The key to choosing the right business devices for your team is first understanding what your team’s needs are as a whole and balancing that with each member’s individual requirements. Getting your specific answers may require some soul searching on your part but this guide will give you some general areas to be cognizant of.
Your Budget for Business Devices
Having a budget for your business devices can be both a blessing and a curse. When considering how much to spend it’s best to be realistic to your needs. While we would like to get the best features, a good budget will help you narrow down your choices and reduce overspending that may actually be more of a hinderance than a benefit.
Consider what each team member is working on and what software they will use on a regular basis. Understanding the minimum and recommended requirements for these applications can help you decide what specification to prioritize. Certain workloads may require sustained performance over a long period time which a more powerful CPU will certainly be handy for. Do you have a role that requires 3D rendering software? Then you may want to spend more on a graphics card or a setup that has good integrated graphics.

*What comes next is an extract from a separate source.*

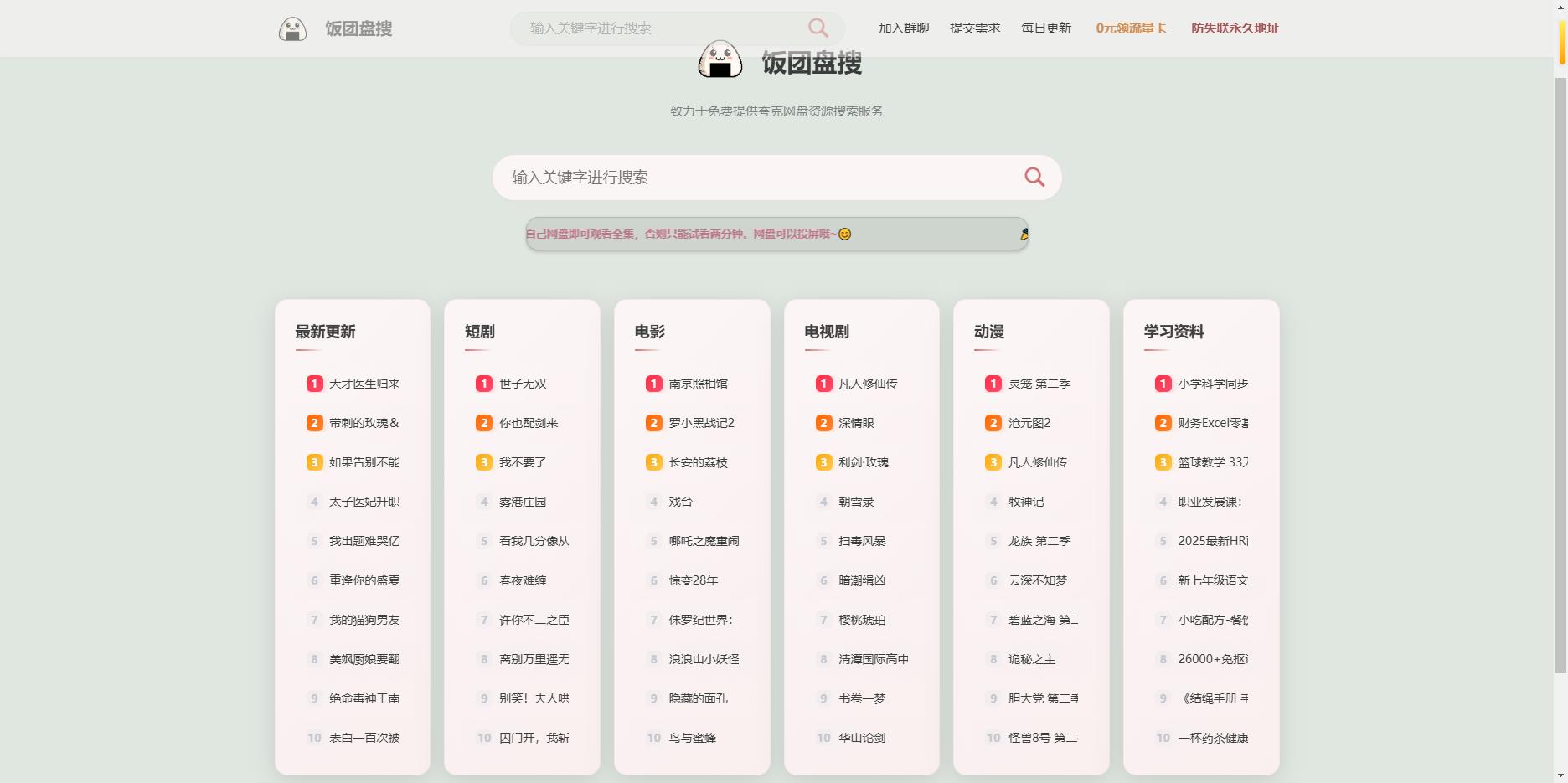Click the smiley emoji in the notice banner

[x=846, y=234]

The problem of storage today is a little more tricky than it use to be. With the benefit of faster SSD’s (solid state drives) that have smaller storage options and the availability of cloud storage, less might actually be more. Consider the types of files you’ll be accessing on a daily basis and also how fast your team’s internet connection is to determine which option is the most economical for your office. If you have a team member that’s on the road with spotty internet access then they may need to store all their files locally.
Where your team will be working is crucial to the form factor of their devices. Are you in an office setting or is your team traveling between worksites? Portability comes at a cost so consider whether your team needs laptops for mobility or will having more powerful desktop setups yield more productivity. If your team works remotely, it’s also prudent to keep in mind the kinds of environment they’ll be in if they’re just at home. Perhaps a more durable device is needed if you have people working in rugged settings.
Business Device Security
It’s always important to secure your company assets and that includes all of your files and business devices. While most devices will have some basic security features you should consider what a security breach would cost your company and act accordingly. Biometric authentication and added encryption features will help you secure your data should devices be lost of stolen.

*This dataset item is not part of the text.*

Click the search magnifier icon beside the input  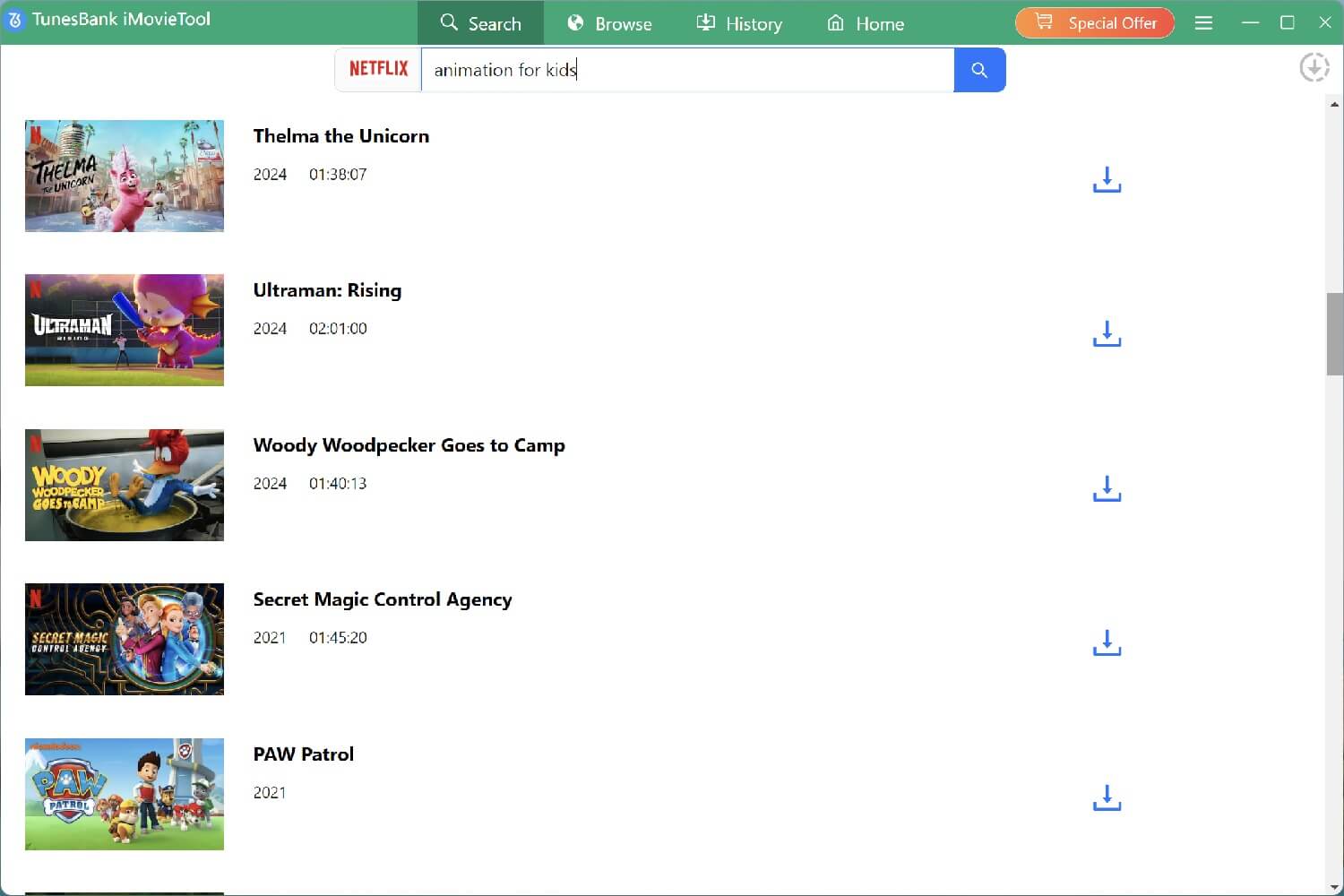click(x=979, y=70)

Connected Business Devices
It’s important not to simply think of a computer as a device in isolation but also imagine what equipment your team will need to interface with. This may come down to each employee’s own personal preference for peripherals or it can be a crucial requirement rendering certain tasks impossible. Whether you have equipment that requires specific ports or just want to make sure your team isn’t lugging around half a dozen dongles and adapters make sure your devices have the right connectivity options for everyone.
Similar to connectivity it’s crucial to understand what digital environment your equipment or applications work best in. While you may like the aesthetics of Apple products, they may not be compatible with your team’s workflow. So, understand what operating system you need whether, it’s MacOS, Windows, or Linux, and consider each team member’s individual needs/preferences as well as how they can collab with each other.
Business Devices – Brands/Models that you can start with:
- Lenovo Thinkpads/Thinkstations
- Apple Macbooks/iMacs
- HP Elite Books/Z2 Towers
- Dell Precision/Precision Towers
Whether you’re an IT specialist or just an owner operator deciding on your office equipment for the first time it’s always difficult to juggle the needs of your entire team. If you’re not sure what you need you can always talk to a computer rental expert and test drive your setup before you commit to a decision that may affect the performance of your business.